Hive General Manager Rob Smith, who was born and raised in North Idaho in the 1980s and ’90s remembers the bad old days of the Aryan Nations. He said racist attitudes persist in the region but, “as a venue owner, all I can do is promote love and music. … Unfortunately the stigma [of racism] is still around us. … [But] the love that this community has, the conscience that this community has, overpowers all of that.”    
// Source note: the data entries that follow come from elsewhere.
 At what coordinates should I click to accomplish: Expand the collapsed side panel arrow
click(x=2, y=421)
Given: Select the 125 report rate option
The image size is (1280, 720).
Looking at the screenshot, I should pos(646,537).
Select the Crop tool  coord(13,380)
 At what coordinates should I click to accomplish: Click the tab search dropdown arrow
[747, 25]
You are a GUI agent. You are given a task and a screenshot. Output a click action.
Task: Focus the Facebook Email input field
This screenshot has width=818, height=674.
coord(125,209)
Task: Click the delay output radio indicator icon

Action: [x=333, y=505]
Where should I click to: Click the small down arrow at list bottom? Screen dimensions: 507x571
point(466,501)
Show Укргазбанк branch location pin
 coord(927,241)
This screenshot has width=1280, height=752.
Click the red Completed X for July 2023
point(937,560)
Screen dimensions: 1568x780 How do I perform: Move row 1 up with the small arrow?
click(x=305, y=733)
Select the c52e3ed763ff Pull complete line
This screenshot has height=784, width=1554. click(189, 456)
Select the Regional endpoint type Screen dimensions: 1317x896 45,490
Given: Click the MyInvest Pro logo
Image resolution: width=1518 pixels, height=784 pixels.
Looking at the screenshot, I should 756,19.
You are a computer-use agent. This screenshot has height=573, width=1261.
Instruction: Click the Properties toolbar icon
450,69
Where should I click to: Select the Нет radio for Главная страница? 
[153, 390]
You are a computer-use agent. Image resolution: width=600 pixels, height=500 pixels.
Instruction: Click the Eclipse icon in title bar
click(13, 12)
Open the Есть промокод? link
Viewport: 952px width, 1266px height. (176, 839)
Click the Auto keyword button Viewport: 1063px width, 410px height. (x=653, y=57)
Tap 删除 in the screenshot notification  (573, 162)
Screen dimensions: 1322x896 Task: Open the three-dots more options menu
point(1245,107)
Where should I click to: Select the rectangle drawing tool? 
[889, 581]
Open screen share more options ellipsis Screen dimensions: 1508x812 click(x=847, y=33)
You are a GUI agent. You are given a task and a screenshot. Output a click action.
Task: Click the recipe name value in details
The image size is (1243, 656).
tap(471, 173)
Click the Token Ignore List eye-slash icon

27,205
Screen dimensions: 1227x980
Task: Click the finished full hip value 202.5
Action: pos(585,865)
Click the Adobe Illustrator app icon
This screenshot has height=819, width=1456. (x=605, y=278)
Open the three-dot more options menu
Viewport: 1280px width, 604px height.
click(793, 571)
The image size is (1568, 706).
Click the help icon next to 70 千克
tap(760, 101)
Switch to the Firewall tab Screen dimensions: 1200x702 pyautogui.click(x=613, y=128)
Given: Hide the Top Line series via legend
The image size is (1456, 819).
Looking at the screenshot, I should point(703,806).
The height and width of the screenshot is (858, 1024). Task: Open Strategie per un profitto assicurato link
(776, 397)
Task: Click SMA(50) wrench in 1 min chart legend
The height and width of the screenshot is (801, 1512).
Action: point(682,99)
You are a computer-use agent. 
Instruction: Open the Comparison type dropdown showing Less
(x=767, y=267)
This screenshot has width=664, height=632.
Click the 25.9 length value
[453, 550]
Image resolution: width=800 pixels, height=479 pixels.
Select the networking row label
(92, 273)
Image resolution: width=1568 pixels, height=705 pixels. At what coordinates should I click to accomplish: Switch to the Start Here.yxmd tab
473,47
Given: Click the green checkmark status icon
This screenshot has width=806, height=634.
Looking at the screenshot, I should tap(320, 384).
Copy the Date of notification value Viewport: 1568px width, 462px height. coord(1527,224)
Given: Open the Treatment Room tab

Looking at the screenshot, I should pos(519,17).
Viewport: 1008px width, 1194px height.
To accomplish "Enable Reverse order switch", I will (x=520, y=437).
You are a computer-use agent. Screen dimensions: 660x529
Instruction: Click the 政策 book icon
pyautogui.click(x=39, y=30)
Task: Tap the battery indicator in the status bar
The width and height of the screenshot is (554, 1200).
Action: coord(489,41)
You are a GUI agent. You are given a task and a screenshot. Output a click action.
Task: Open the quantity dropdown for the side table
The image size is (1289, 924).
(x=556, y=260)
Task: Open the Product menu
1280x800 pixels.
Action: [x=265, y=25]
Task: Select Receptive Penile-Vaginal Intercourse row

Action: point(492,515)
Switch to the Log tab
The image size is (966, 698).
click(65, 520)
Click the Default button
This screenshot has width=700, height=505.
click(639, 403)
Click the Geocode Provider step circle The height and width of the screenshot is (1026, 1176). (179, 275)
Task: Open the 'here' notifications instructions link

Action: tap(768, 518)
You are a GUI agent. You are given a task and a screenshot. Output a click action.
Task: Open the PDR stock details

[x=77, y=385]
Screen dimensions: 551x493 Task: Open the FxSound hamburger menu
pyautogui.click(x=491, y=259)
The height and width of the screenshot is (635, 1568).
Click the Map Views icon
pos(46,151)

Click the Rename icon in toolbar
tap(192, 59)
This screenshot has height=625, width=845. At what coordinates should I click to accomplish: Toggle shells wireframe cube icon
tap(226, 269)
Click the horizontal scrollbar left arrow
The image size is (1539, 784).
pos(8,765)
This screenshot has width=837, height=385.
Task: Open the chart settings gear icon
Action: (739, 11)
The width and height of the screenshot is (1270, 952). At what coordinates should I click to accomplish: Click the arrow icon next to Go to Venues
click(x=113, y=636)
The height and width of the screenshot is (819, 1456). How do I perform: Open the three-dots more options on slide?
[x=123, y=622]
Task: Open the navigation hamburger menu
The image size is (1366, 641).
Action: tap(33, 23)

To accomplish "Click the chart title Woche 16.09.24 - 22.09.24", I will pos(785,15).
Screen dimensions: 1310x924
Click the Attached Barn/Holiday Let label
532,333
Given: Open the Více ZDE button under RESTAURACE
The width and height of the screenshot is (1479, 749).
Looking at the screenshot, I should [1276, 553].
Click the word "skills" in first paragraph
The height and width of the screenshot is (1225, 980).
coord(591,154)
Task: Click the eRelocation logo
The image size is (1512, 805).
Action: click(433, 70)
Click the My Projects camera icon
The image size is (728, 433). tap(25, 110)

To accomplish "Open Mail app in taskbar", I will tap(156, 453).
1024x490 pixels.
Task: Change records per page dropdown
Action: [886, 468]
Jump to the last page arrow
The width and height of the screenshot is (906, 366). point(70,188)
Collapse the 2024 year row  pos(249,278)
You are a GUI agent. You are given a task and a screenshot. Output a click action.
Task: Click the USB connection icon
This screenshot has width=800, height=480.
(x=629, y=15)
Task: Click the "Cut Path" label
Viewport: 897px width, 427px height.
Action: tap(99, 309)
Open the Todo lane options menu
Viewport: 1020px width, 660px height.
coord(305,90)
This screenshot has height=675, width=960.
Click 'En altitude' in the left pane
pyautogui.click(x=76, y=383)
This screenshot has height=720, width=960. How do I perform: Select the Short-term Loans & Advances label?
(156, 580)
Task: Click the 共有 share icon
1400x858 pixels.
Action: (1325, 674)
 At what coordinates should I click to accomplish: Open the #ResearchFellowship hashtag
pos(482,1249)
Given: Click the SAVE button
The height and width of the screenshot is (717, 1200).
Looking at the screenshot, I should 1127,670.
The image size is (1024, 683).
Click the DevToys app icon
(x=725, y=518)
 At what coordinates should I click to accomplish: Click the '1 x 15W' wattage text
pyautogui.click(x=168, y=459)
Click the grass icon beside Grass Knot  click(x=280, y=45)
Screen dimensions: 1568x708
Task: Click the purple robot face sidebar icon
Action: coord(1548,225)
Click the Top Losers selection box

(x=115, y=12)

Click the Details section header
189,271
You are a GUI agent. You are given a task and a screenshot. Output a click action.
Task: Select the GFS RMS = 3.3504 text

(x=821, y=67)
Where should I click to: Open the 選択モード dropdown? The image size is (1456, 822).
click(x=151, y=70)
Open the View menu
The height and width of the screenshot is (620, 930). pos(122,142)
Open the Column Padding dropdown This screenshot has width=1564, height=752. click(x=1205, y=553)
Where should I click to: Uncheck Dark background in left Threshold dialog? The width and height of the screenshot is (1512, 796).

Taylor, a 22-year-old graduate of UCLA, where he studied classical trumpet performance, said the incident in Sandpoint gave the band pause. While band members agreed that Sandpoint as a whole showed them nothing but respect and appreciation, “I didn’t really feel entirely safe in town,” said bassist Eric Noble, who added that it isn’t lost on him that two mass shootings occurred elsewhere in the country within 48 hours of their experience in Sandpoint.

“In the context of those shootings it’s like, wow, everything becomes real,” he said.

For Taylor, it was also a reality check.

“I feel like I understand that that type of behavior doesn’t come from places of real power, it comes from places of insecurity and fear,” he said. “Afterwards we were just kind of talking about it. I was basically saying this was a wake-up call for me; I can’t really take my safety for granted when I travel.” 

The band declined to report the incident to police because the man didn’t point his weapon directly at Taylor. Rather, Afrolicious went on to play a high-energy show at The Hive and took the opportunity to tell the crowd what had happened earlier in the evening.

“We’re always trying to address social issues and issues of the day,” said drummer Vincent Fossett. “We’re always just trying to bring a positive vibe everywhere we go. We’re not tripping on this … we’re more interested in how do we raise the frequency of this country so we can move past this bullshit.”